A deadly attack was launched by forces loyal to President Bashar al-Assad’s regime on the town of al-Nabk, a Damascus suburb on Friday, according to a statement from the Syrian National Coalition (SNC).
In the statement, the SNC called on countries of the “free world” to “protect civilians in Syria and to intervene immediately,” to bring peace and security to the war-torn country.
The death toll is yet to be announced by activists or the SNC, which said that men, women and children were killed in the attack.
The latest violence follows warnings from British Foreign Secretary William Hague on Friday that unless a solution is found in 2014, the conflict in Syria threatens to tear the country apart, reported Agence France-Presse.
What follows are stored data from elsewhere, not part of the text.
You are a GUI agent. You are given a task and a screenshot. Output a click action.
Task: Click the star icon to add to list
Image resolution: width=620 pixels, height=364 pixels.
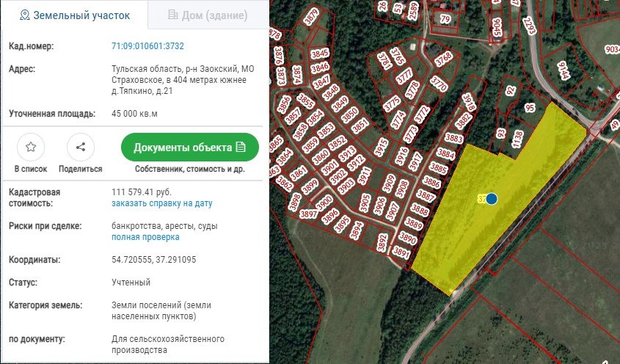[x=31, y=148]
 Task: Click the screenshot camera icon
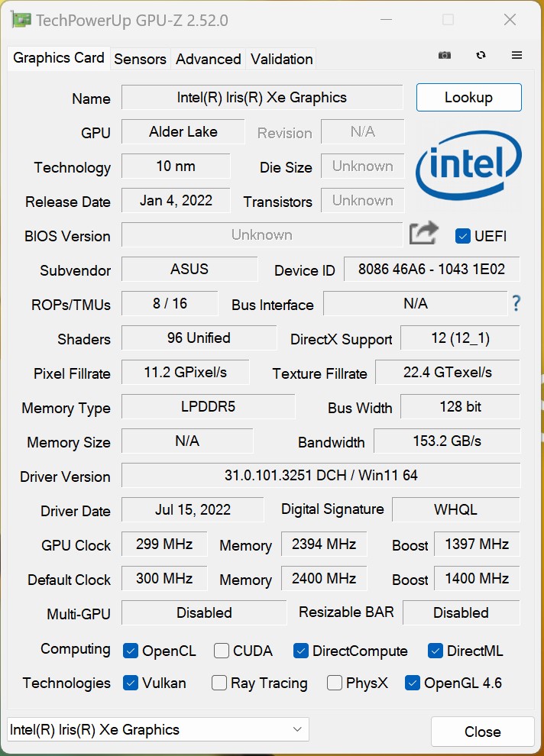(x=444, y=56)
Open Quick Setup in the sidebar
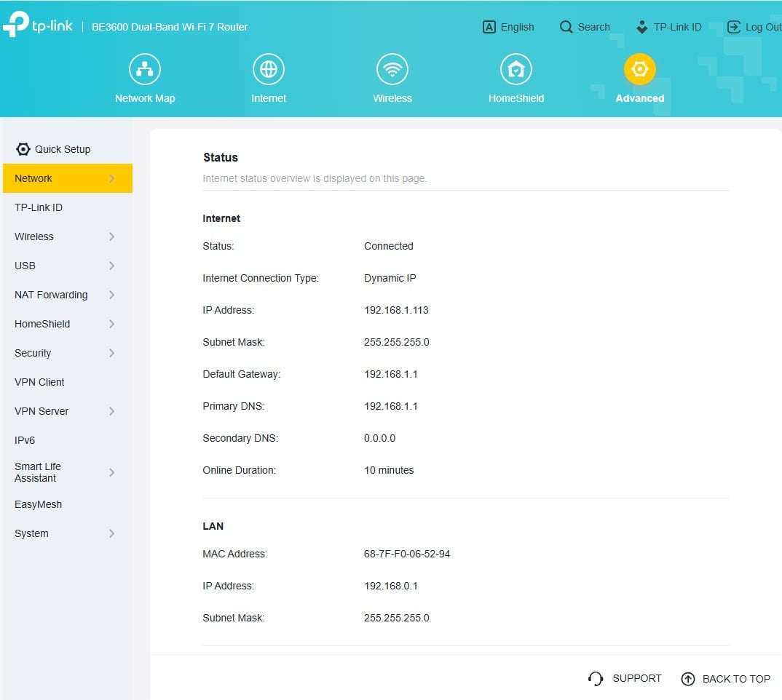 coord(54,149)
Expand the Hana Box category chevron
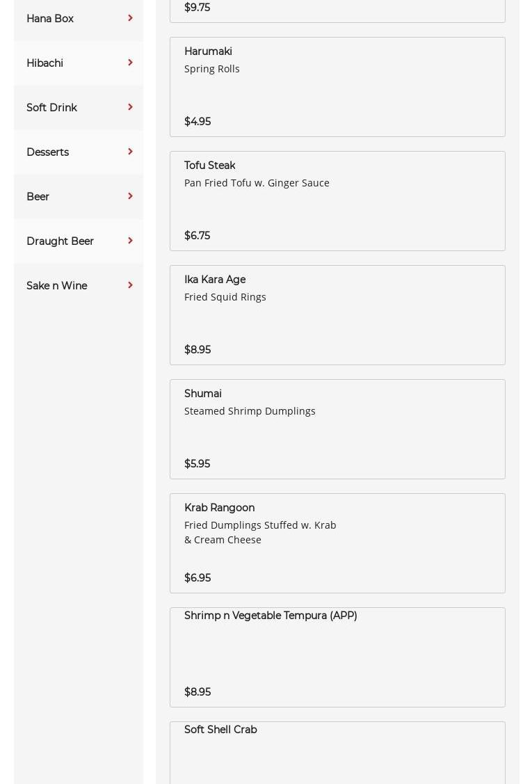Viewport: 532px width, 784px height. pos(130,18)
“If the conflict continues, Syria itself could disintegrate and with extremism growing create ungoverned space in the heart of the Middle East,” AFP quoted Hague as saying at the opening of the annual Manama dialogue on security Friday.
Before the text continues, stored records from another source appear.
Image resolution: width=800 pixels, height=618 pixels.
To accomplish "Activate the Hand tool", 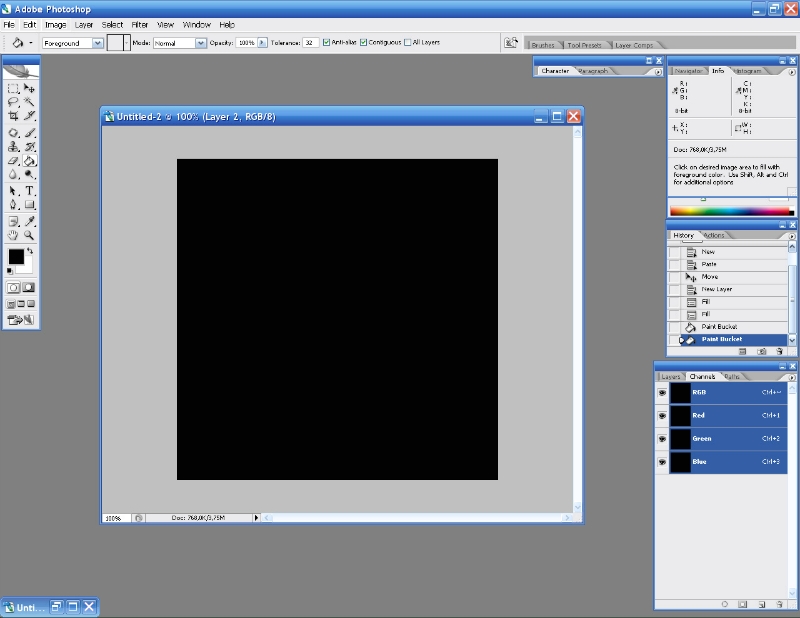I will pyautogui.click(x=14, y=235).
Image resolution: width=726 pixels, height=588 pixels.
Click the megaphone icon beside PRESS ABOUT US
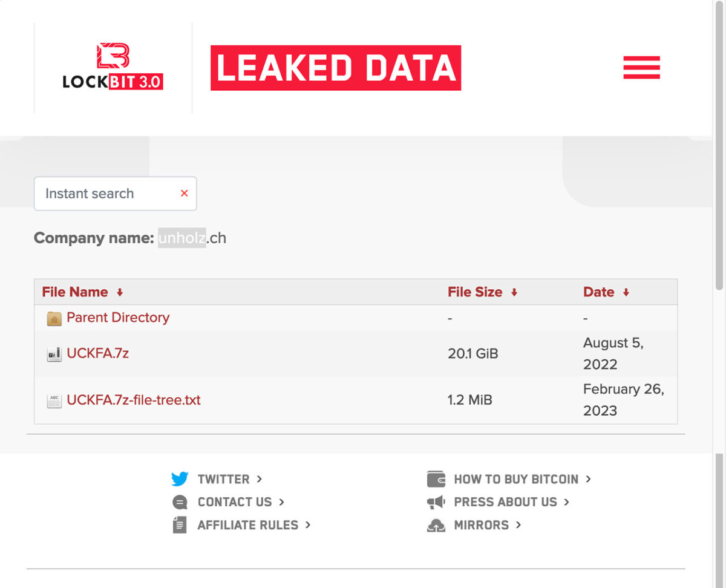click(x=437, y=501)
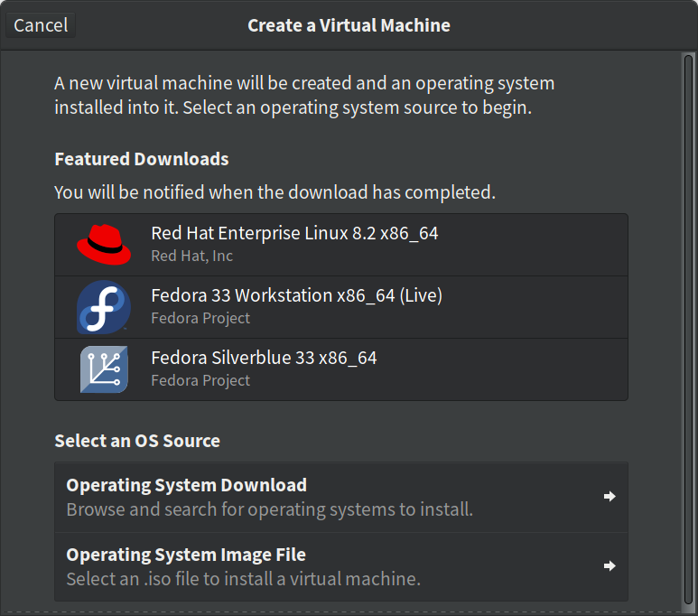Open the Operating System Download label
Viewport: 698px width, 616px height.
click(x=187, y=485)
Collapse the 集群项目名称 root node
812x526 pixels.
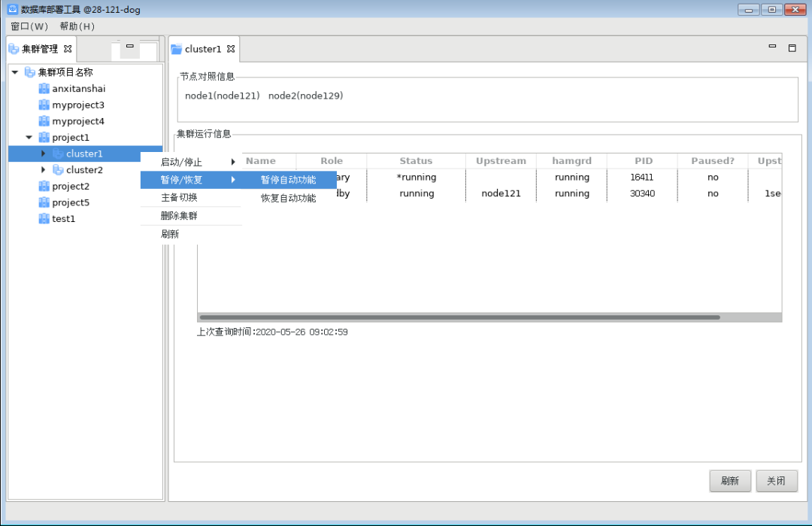point(15,72)
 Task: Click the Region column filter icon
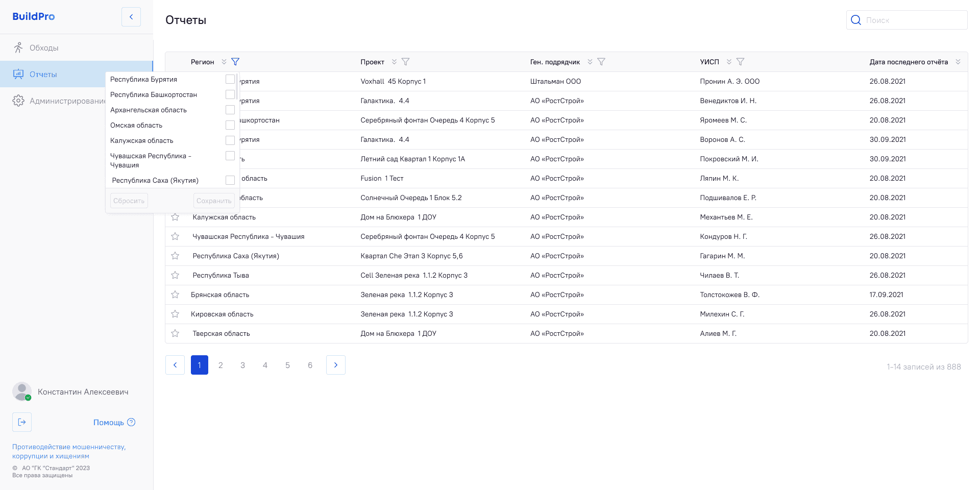pos(235,62)
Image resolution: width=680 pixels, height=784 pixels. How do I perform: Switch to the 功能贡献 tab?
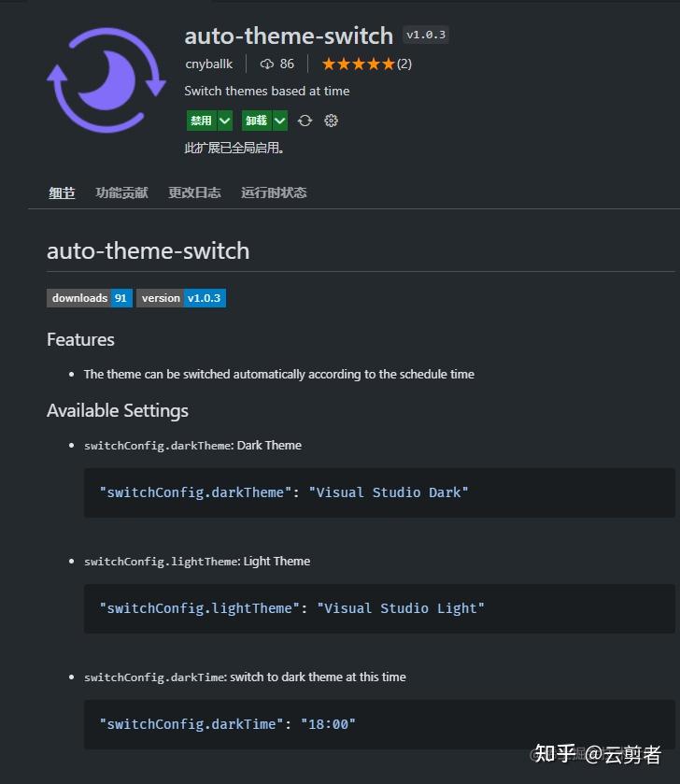[121, 192]
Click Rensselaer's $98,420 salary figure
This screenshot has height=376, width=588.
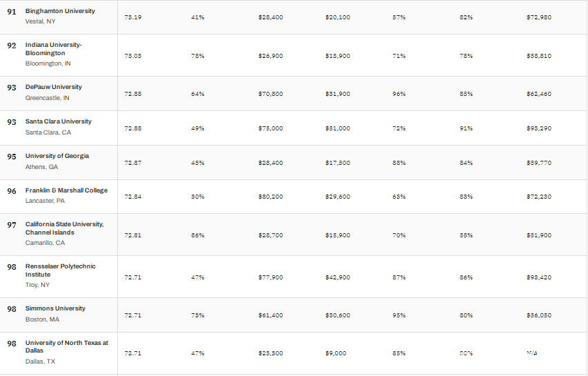click(x=539, y=277)
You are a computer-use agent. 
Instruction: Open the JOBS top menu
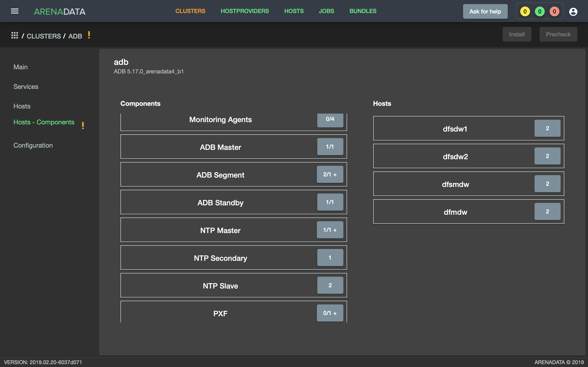click(326, 11)
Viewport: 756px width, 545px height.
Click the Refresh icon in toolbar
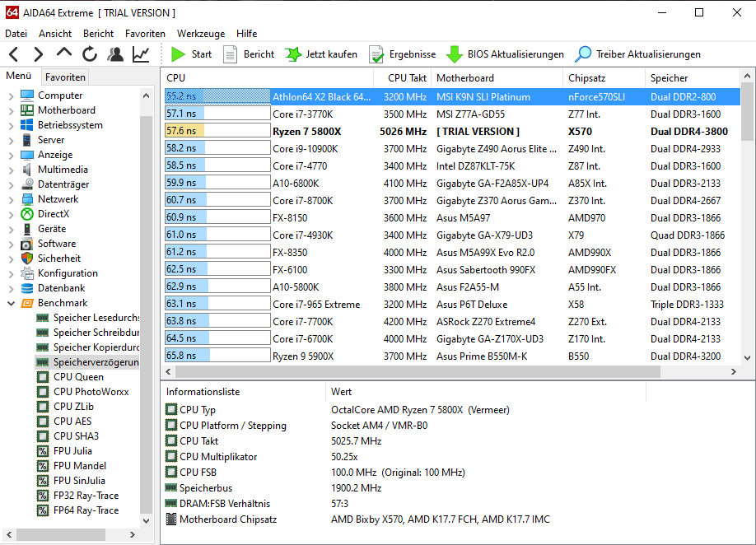pyautogui.click(x=90, y=54)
The city of Raqqa, one of the first areas to revolt against Assad’s regime at the start of the Syrian uprising in March 2011 had recently seen the last batch of forces loyal President Bashar al-Assad leave, but the residents opposing the regime were still not at ease.
Several Jihadists and Islamist groups fighting against the regime started fighting among each other for the power and governance of Raqqa.
This struggle to gain power led to public executions of rivaling rebel groups and other arbitrary activities to claim power over the city.
“We have always been very clear that a peaceful solution in Syria must require the departure of President Assad,” Hague told a press conference in Kuwait City after talks with his Kuwaiti counterpart Sheikh Sabah Khaled al-Sabah.
“It is impossible to imagine after so many deaths, so much destruction, a regime oppressing and murdering its own people on this scale” should remain in power, Britain's chief diplomat said.
“It is impossible to imagine, I think, President Assad could remain on the scene in Syria in the future,” Hague said.
The reiteration of Britain's call for Assad's ouster came just weeks ahead of an international peace conference on Syria slated for January 22.